# PROBLEM DETAILS:
Set down, character for character, everything in the records below from the line holding "2078x1108 pixels." down to the line holding "Task: Enable the Keep focus option", and no other line.

-- Opening Marker --

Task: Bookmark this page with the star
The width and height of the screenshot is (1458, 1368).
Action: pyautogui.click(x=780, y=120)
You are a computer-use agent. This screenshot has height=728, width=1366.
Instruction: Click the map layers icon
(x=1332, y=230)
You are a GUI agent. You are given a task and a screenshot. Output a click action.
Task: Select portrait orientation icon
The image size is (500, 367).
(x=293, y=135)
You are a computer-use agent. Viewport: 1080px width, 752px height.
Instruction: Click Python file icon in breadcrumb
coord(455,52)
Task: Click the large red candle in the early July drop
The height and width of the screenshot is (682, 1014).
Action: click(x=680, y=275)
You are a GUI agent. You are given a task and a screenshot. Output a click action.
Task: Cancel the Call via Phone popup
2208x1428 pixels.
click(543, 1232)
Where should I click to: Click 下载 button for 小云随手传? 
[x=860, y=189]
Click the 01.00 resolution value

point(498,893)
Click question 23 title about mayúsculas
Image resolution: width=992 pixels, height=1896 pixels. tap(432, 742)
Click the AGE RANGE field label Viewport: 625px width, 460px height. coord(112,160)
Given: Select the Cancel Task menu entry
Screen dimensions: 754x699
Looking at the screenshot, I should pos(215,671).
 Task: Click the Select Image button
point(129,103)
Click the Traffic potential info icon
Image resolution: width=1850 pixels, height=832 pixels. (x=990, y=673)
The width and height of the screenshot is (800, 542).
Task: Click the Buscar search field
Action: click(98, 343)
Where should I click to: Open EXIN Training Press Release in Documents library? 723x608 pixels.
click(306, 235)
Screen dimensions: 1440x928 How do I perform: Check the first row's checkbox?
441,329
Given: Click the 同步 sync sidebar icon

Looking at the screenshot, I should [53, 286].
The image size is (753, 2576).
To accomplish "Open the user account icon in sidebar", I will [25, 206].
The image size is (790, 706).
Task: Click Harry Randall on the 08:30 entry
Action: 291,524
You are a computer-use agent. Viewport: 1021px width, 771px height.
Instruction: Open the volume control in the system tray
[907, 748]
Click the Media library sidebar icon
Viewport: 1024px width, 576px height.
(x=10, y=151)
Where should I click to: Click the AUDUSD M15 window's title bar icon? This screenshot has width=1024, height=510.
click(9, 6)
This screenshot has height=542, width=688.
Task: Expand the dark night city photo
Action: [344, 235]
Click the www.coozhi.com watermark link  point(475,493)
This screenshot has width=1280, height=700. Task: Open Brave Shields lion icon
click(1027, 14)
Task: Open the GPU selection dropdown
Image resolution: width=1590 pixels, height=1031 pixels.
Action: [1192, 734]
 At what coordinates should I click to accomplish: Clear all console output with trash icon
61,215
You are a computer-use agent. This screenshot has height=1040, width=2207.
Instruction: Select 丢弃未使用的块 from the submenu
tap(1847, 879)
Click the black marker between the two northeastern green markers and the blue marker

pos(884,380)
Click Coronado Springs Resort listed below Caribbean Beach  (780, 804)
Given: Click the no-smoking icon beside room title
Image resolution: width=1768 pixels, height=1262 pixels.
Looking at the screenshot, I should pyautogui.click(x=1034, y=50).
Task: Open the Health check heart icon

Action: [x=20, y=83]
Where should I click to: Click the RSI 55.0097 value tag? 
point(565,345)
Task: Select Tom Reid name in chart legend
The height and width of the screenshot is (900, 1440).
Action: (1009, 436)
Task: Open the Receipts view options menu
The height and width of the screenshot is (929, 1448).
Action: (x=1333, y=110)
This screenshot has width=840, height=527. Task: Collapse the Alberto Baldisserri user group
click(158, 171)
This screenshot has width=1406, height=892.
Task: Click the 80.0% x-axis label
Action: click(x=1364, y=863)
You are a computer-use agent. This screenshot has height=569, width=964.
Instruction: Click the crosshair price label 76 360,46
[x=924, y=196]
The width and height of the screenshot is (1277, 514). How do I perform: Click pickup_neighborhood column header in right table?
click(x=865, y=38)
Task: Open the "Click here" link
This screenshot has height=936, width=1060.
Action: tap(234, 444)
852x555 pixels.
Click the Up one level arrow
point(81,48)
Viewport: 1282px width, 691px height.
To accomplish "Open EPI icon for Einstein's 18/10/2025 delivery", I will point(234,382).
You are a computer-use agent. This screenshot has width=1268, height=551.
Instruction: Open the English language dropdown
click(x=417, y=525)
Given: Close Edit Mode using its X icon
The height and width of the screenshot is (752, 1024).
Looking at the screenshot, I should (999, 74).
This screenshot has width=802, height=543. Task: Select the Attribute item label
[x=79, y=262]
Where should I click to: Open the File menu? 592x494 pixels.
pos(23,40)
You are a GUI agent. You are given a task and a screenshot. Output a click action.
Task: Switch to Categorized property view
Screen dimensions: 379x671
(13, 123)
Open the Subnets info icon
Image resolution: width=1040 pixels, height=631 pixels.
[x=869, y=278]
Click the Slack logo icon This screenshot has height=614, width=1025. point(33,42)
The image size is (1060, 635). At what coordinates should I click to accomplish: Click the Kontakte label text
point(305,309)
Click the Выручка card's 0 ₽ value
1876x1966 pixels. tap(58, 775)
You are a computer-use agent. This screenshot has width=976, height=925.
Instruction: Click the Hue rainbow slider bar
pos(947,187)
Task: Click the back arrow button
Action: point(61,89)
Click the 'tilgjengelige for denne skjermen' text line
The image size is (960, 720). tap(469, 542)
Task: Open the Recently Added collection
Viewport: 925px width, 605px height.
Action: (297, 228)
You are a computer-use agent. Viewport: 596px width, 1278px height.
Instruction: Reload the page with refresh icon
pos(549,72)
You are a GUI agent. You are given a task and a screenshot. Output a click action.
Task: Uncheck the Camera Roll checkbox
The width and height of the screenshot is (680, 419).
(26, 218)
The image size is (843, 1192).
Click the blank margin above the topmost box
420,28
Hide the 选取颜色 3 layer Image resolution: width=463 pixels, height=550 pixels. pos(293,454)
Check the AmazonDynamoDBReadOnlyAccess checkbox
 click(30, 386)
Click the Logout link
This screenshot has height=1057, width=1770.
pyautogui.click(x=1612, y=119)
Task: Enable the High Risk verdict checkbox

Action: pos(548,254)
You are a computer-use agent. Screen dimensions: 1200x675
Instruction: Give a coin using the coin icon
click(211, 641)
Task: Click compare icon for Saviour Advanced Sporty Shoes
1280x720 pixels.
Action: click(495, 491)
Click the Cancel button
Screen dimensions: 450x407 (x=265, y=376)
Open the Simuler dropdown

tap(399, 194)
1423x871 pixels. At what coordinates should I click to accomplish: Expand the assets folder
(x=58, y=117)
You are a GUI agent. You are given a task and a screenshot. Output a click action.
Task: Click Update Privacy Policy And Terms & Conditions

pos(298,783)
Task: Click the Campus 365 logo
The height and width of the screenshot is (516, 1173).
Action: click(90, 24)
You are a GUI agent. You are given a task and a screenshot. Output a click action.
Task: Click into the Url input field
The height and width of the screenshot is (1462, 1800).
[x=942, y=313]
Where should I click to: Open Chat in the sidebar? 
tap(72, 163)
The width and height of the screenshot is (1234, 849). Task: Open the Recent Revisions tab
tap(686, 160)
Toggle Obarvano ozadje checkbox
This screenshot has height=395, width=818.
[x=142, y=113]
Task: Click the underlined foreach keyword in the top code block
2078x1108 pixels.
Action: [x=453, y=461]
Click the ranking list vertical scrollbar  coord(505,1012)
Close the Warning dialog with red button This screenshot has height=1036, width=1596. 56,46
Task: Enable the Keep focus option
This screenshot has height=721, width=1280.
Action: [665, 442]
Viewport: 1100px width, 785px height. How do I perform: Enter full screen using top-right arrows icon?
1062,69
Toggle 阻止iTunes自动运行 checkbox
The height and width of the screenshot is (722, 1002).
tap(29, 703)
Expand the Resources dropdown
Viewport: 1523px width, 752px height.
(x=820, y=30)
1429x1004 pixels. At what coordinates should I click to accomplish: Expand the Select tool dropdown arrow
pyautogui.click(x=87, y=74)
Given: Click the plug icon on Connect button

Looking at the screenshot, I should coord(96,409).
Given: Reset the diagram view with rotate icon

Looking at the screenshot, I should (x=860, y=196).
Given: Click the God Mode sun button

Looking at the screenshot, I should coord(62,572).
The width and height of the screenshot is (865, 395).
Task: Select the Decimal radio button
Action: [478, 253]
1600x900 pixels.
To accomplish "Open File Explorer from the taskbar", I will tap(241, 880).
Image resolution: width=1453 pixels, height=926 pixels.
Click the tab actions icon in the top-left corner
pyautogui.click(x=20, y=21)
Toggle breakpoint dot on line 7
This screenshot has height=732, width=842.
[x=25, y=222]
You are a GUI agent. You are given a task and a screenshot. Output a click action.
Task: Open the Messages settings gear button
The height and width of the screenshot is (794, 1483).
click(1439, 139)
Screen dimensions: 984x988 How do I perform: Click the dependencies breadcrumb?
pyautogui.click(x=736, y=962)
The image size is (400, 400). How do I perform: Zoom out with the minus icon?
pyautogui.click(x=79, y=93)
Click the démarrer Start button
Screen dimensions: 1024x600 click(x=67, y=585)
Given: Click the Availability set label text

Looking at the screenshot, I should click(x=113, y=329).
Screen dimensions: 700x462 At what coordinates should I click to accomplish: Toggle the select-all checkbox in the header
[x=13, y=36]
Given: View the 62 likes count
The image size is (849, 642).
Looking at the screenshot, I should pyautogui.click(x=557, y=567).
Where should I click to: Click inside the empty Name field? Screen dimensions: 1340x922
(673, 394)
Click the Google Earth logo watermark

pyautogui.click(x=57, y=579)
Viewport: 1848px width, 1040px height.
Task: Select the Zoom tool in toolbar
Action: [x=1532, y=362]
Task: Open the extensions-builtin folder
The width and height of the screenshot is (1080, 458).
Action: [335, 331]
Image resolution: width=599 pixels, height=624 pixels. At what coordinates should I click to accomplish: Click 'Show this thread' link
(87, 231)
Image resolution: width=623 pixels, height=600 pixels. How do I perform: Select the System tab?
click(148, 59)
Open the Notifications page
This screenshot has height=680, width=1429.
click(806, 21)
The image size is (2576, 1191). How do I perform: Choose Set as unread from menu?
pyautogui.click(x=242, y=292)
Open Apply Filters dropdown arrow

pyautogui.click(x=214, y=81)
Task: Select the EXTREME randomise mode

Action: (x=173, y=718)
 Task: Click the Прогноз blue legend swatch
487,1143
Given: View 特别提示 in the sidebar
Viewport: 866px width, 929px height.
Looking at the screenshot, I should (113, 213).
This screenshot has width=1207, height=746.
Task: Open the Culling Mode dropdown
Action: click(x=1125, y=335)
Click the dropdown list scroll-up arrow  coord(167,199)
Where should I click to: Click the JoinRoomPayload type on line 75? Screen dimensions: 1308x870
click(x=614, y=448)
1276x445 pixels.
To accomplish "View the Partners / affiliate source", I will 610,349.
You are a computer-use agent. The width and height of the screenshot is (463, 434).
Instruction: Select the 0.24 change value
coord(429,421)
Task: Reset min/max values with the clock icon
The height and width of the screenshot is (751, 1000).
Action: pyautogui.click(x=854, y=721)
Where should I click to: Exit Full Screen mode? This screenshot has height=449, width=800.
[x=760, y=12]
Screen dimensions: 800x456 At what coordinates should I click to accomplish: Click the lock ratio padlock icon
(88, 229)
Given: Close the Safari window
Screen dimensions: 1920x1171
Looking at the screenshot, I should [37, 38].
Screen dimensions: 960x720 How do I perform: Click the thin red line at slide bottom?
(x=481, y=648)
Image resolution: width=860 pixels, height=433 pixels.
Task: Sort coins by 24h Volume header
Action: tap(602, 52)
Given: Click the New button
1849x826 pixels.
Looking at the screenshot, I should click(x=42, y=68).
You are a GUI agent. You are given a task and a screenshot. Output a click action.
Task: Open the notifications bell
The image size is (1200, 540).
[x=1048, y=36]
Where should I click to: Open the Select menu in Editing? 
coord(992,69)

-- Closing Marker --

# ANSWER SECTION:
2078x1108 pixels.
Action: [x=453, y=461]
Click the ranking list vertical scrollbar  coord(505,1012)
Close the Warning dialog with red button This screenshot has height=1036, width=1596. 56,46
Task: Enable the Keep focus option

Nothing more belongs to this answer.